▸ What is expected: Copy each line of the following material that has the string "Open".
# # # # # # #
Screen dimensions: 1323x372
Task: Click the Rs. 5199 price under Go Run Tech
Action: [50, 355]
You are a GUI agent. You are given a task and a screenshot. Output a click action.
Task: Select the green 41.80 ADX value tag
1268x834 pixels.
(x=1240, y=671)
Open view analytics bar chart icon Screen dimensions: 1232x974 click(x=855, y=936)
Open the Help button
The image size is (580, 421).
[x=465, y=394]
# # # # # # #
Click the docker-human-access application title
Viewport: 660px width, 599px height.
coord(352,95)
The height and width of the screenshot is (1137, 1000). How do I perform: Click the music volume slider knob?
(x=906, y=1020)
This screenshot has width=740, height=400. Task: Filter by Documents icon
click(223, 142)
# # # # # # #
▸ Reply to the exercise:
Open view analytics bar chart icon Screen dimensions: 1232x974 click(x=855, y=936)
Open the Help button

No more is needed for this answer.